Yeast Thioredoxin Reductase (1 a.a. - 319 a.a.) full-length recombinant protein expressed inEscherichia coli .
Lyophilized from 20 mM HEPES, pH 7.5 (1mM EDTA)
2-8°C short term, -20°C long term
Thioredoxin Reductases are the only known enzymes to reduce thioredoxin (Trx). Two classes of thioredoxin reductase have been identified: one class in bacteria and some eukaryotes and one in animals. Both classes are flavoproteins which function as homodimers. Each monomer contains a FAD prosthetic group, a NADPH binding domain, and an active site containing a redox-active disulfide bond.

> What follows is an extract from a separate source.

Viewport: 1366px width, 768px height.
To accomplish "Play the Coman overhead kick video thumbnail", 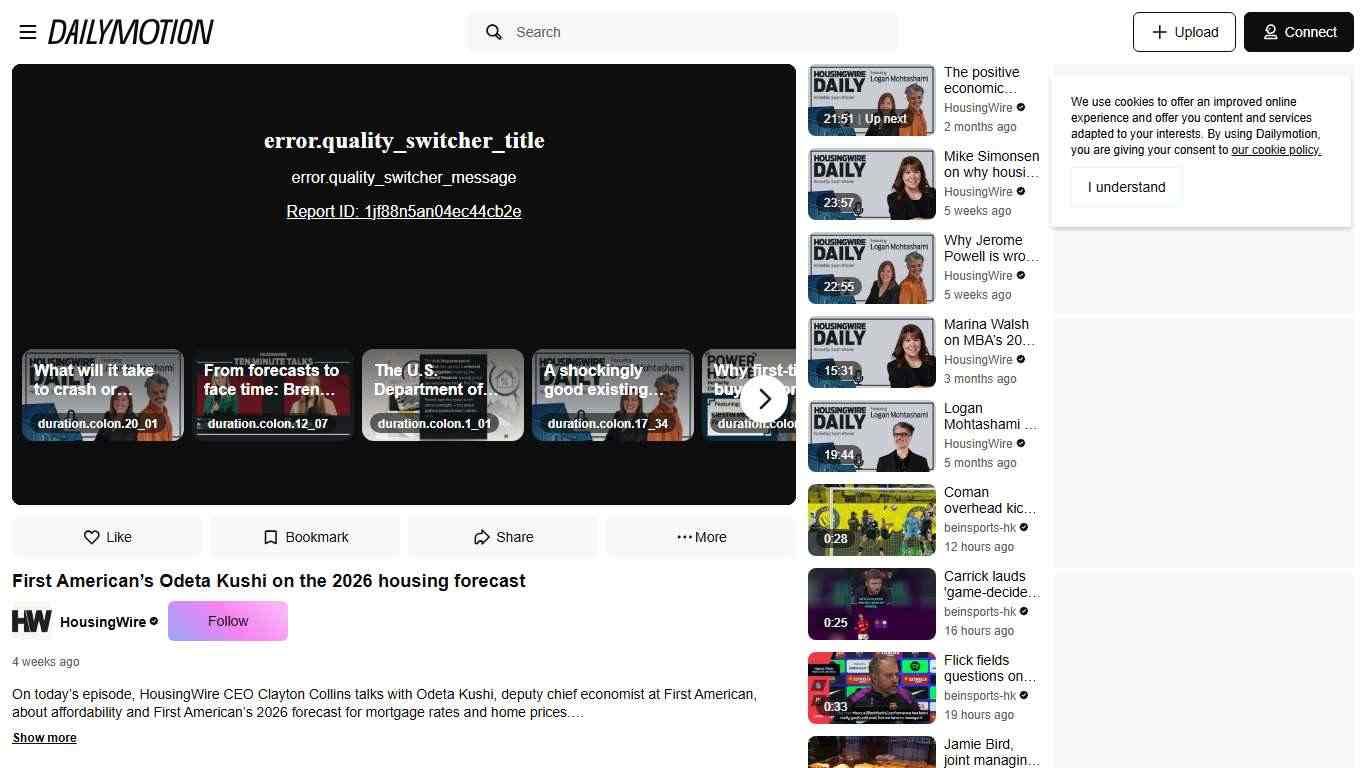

Thioredoxin reductase is a member of the flavin-containing NADPH:disulfide oxidoreductases (DSOR) family. Thioredoxin reductase is the only enzyme known to catalyze the reduction of thioredoxin and hence is a central component in the thioredoxin system. Together with thioredoxin (Trx) and NADPH this system's most general description is as a method of forming reduced disulfide bonds in cells. Electrons are taken from NADPH via TrxR and are transferred to the active site of Trx, which goes on to reduce protein disulfides or other substrates. The Trx system exists in all living cells and has an evolutionary history tied to DNA as a genetic material, defense against oxidative damage due to oxygen metabolism, and redox signaling using molecules like hydrogen peroxide and nitric oxide.